→ **Exercise description**: Go to the line in the entries below that holds "The height and width of the screenshot is (385, 1040)." and repeat exactly from there through the line that holds "You are a computer-use", inclusive.

→ **Given information**:
_ _ _
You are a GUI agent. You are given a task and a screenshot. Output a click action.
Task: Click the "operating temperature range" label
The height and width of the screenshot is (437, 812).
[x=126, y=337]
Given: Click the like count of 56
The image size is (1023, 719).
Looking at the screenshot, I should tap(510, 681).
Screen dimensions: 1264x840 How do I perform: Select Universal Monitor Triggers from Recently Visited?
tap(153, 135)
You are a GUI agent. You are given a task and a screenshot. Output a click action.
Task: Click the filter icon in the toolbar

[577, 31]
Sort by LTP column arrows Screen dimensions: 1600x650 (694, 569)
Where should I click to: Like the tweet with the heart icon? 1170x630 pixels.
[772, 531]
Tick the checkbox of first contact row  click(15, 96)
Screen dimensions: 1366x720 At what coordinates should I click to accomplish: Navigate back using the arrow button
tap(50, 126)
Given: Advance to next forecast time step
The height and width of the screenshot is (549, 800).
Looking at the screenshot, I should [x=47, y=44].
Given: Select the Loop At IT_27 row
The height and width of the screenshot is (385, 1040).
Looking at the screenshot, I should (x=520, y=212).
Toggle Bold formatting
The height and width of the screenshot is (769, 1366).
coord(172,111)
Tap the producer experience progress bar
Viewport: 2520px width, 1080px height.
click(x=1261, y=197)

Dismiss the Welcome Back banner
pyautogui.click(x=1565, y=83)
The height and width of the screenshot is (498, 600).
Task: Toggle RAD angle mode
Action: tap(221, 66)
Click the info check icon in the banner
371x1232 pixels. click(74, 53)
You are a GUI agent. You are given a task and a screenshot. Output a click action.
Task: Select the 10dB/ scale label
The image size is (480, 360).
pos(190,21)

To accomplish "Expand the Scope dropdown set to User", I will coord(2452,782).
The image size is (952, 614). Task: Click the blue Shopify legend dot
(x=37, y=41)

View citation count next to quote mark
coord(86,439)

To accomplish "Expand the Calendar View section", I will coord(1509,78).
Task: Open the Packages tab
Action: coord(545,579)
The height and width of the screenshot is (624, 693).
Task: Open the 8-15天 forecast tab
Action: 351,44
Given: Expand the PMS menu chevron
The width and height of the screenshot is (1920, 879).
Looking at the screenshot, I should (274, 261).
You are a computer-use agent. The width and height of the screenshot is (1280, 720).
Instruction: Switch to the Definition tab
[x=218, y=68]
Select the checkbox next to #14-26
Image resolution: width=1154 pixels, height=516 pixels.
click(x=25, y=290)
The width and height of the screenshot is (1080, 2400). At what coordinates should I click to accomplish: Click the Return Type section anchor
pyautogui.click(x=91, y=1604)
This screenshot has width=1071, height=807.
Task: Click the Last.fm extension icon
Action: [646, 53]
_ _ _
→ **Solved exercise**:
The height and width of the screenshot is (385, 1040).
Looking at the screenshot, I should (x=520, y=212).
Toggle Bold formatting
The height and width of the screenshot is (769, 1366).
coord(172,111)
Tap the producer experience progress bar
Viewport: 2520px width, 1080px height.
click(x=1261, y=197)

Dismiss the Welcome Back banner
pyautogui.click(x=1565, y=83)
The height and width of the screenshot is (498, 600).
Task: Toggle RAD angle mode
Action: tap(221, 66)
Click the info check icon in the banner
371x1232 pixels. click(74, 53)
You are a GUI agent. You are given a task and a screenshot. Output a click action.
Task: Select the 10dB/ scale label
The image size is (480, 360).
pos(190,21)

To accomplish "Expand the Scope dropdown set to User", I will coord(2452,782).
The image size is (952, 614). Task: Click the blue Shopify legend dot
(x=37, y=41)

View citation count next to quote mark
coord(86,439)

To accomplish "Expand the Calendar View section", I will coord(1509,78).
Task: Open the Packages tab
Action: coord(545,579)
The height and width of the screenshot is (624, 693).
Task: Open the 8-15天 forecast tab
Action: 351,44
Given: Expand the PMS menu chevron
The width and height of the screenshot is (1920, 879).
Looking at the screenshot, I should (274, 261).
You are a computer-use agent. The width and height of the screenshot is (1280, 720).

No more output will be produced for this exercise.